- **Selected extract**:

Symbols represent identifiers, and do not need much functionality. Scheme needs to be able to convert them to and from Scheme strings, and they need to be “interned” (which means that there is a global table to ensure that there is a unique symbol for a given identifier). Symbols are immutable and have no accessible internal structure.
Originally, Scheme symbols were represented using interned Java
Strings,
but they are now represented using a Symbol class:
A Symbol is stateless:
Common Lisp-style “value”, “function” and
“property list” bindings are not part of the Symbolclassname> itself, but
looked up in the current Environment.
class Symbol
{
protected String name;
Namespace namespace;
}
A Symbol has two components:
The name is its printable (local) name.
In an uninterned Symbol
the namespace is null.
But normally a Symbol is interned
in a Namespace, which is a mapping from
printable name to Symbol objects (whose
name field is the printable name and whose
namespace points
back to that Namespace.)
A Namespace is similar to a
Common Lisp package.
class Namespace
{
protected String name;
public static final Namespace EmptyNamespace;
public Symbol lookup(String key) { ... }
}
Most commonly the namespace of a
Symbol is Namespace.EmptyNamespace,
whose name is the empty string "".
class Environment
{ ...;
}
An Environment is a mapping from symbols to bindings,
which are locations that can hold a value.
It is used for the bindings of the user top-level.
There can be multiple top-level Environments, and
an Environment can be defined as an extension
of an existing Environment.

- **What is required**:
In the passage on Scheme symbols above, rewrite the part that opens with the words "But normally a" and closes with "to that Namespace.)", changing "printable name" to "display name".

- **Given information**:
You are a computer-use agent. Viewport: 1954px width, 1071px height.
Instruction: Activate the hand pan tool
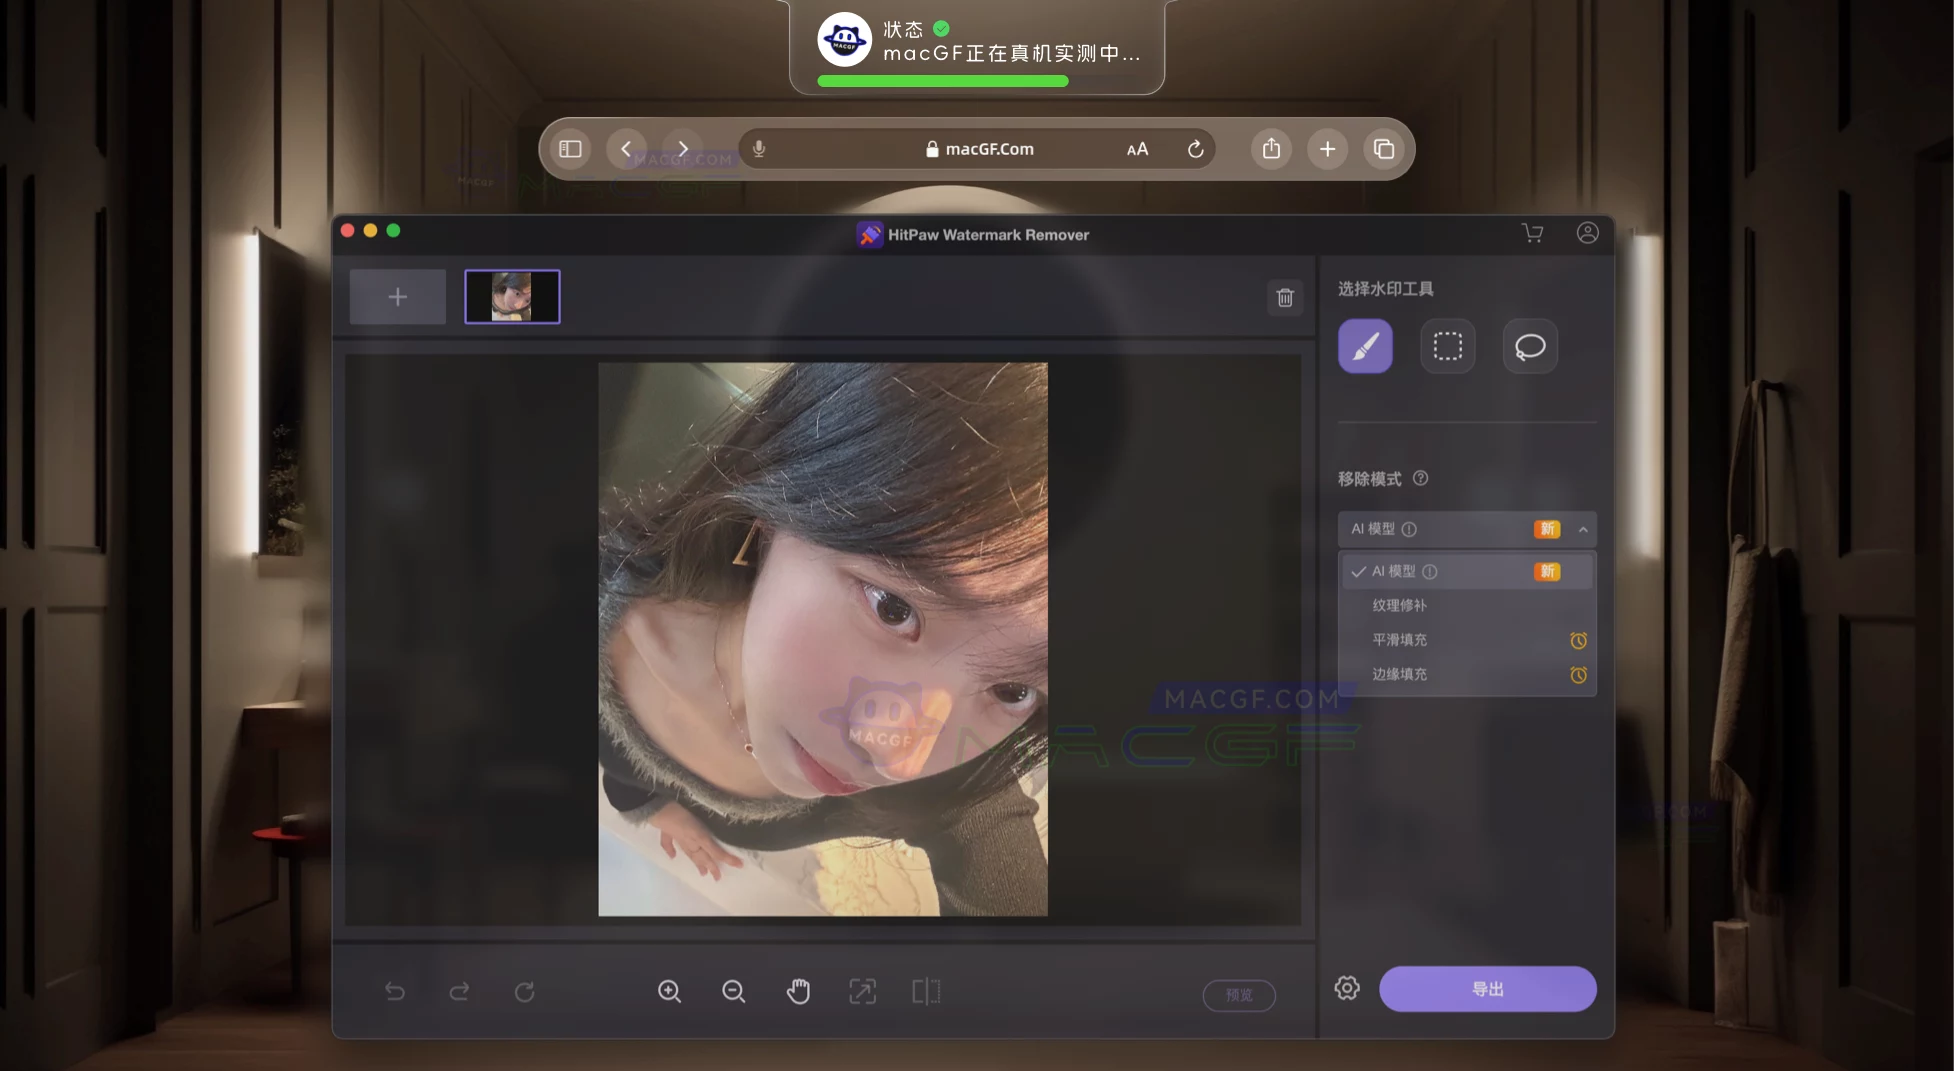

- **Problem solution**:
But normally a Symbol is interned
in a Namespace, which is a mapping from
display name to Symbol objects (whose
name field is the display name and whose
namespace points
back to that Namespace.)